Ao contrário do que tem sido divulgado, não há ainda nenhuma encomenda por parte do Ministério da Defesa para modernização das VBR Cascavel, muito menos uma pré-série. Entretanto, caso isso se torne realidade, a Equitron pretende se candidatar ao trabalho já que possui toda a capacidade e ferramental para isso, independentemente de quais módulos venham a ser selecionados pelo Exército.

Os engenheiros Reginaldo Bacchi, da equipe T&D, e José Guilherme Sabe, diretor-presidente da Equitron: um encontro para trocas de histórias, experiências e informações.
Essa é uma foto histórica, pois é a ultima do Mestre Bacchi em atividade de pesquisa.

 

NOTA DA REDAÇÃO: Tecnologia & Defesa registra seus agradecimentos ao Prof. Dr. Eng. José Guilherme Sabe, diretor-presidente da Equitron, e a Katherina Ingrid Faland, assessora da direção, pela acolhida a sede da empresa, por toda a colaboração prestada, e disponibilização das informações que permitiram a confecção desse trabalho.

Colaborarou Vladimir Rizzetto

10 Comentários

  1. Além de bem oportuna, colocar novamente essa matéria no ar é uma bela homenagem ao grande e saudoso Reginaldo Bacchi. Parabéns.

  2. Os Cascaveis já deveriam estar fixados em pedestais de concreto adornando os jardins dos RCMecs Brasil afora com o advento doo Guarani, vejo isso como dinheiro jogado no ralo.

  3. Basicamente um Cascavel novo em folha , particularmente gostei muito desta versão da Equitron e se for pra gastar dindin com Cascavel, que se gaste bem o deixando excepcional,na medida do possível, como este conceito.
    Parabéns pela homenagem ao saudoso Bacchi, quanto conhecimento, sempre agregava absurdo valor nos debates no site “Forte”e respondia as perguntas das pertinentes às mais absurdas q os entusiastas ,como eu, fazíamos .

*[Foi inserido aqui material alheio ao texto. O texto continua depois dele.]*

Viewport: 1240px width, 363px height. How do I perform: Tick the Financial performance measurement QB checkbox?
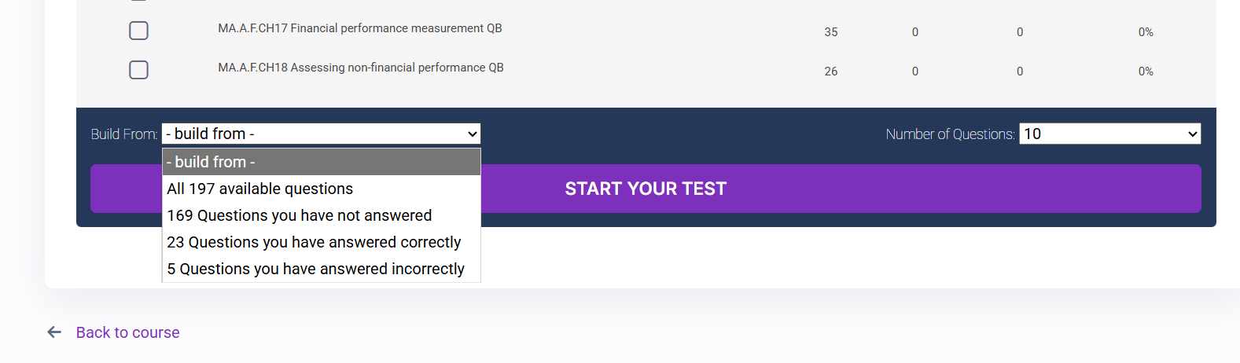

  4. Lendo esta matéria que afirma que em 2010 Cascaveis e Urutus do 13 RCMec Não tinham condições de rodar por problemas no sistema de freios, me pergunto qual a disponibilidade atual destas vtrs nas outras unidades.

    Deve ser bem ruim…

  5. Grande e saudoso Reginaldo Bacchi, tb tive a honra de aprender com ele desde a época do alide. Quanto a essa modernização, acredito que a grande sacada é o aspecto modular, que pode dar alguma chance para mercado externo, mas para o EB, não sei se vai ser muita grana por um curto período de utilização, pois o Guarani já está aí pra isso, surgimento de outras variantes, e é aí que os recursos devem ser investidos. Para mercado externo, acredito que só pra quem já utilize cascavel, aí será um mercado bem restrito. Acredito que esse projeto seja vantajoso mais como um aprendizado para equitron.

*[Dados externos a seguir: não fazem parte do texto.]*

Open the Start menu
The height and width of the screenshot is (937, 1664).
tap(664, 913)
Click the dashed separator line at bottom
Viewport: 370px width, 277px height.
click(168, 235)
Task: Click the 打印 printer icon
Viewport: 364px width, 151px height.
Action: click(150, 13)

  6. Não acho a modernização dos Cascavéis dinheiro jogado fora. Esses veículos, juntos aos Centauros 2, os quais o EB estão estudando, ainda serão muito íteis em nosso TO. Temos muitos chassis disponíveis o que poderá baratear o projeto devido a sua escala. Acho que dos 409 da ordem de batalha, poderíamos modernizar uns 300.